Tugas –
Tolong tulis kembali baris-baris mulai dari baris yang memuat "You are a computer-use" sampai baris yang memuat "Instruction: Click the". Ganti "Sea Salt" dengan "Rock Salt" dan biarkan bagian lain tetap sama.

Bahan yang Disediakan –
######
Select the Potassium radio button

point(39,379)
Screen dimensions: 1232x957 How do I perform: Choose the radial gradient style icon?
######
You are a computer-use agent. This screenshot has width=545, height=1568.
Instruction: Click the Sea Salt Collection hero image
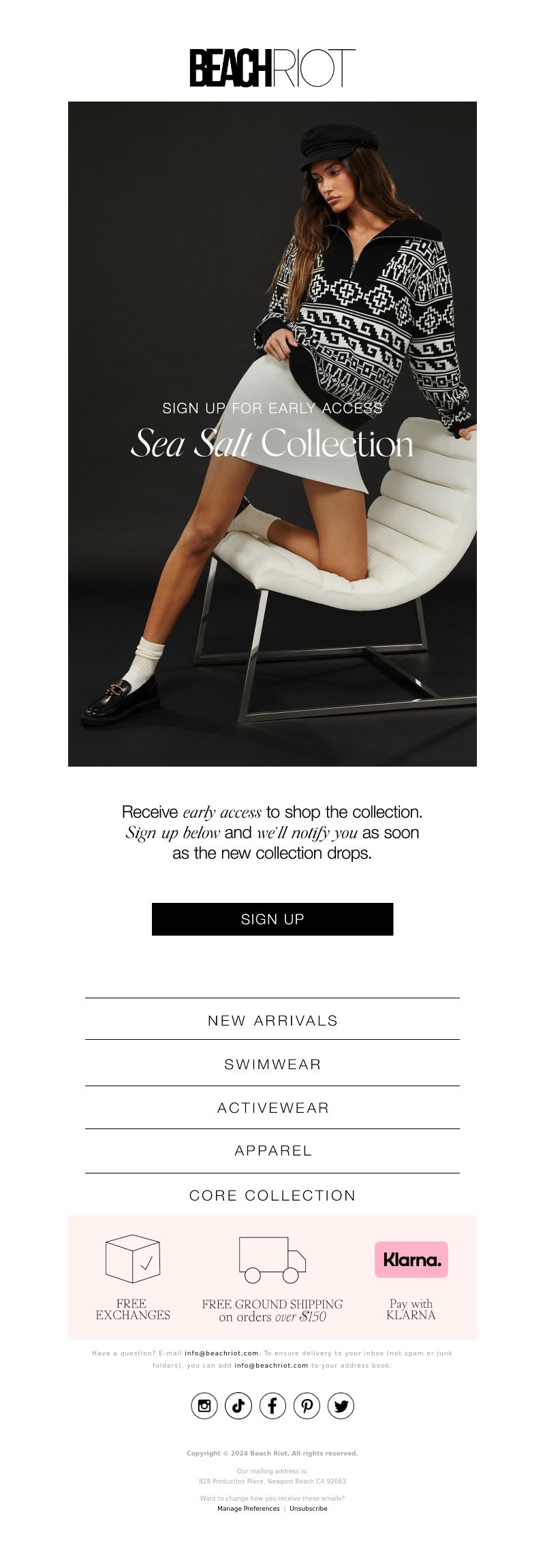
######
Jawaban Lengkap –
You are a computer-use agent. This screenshot has width=545, height=1568.
Instruction: Click the Rock Salt Collection hero image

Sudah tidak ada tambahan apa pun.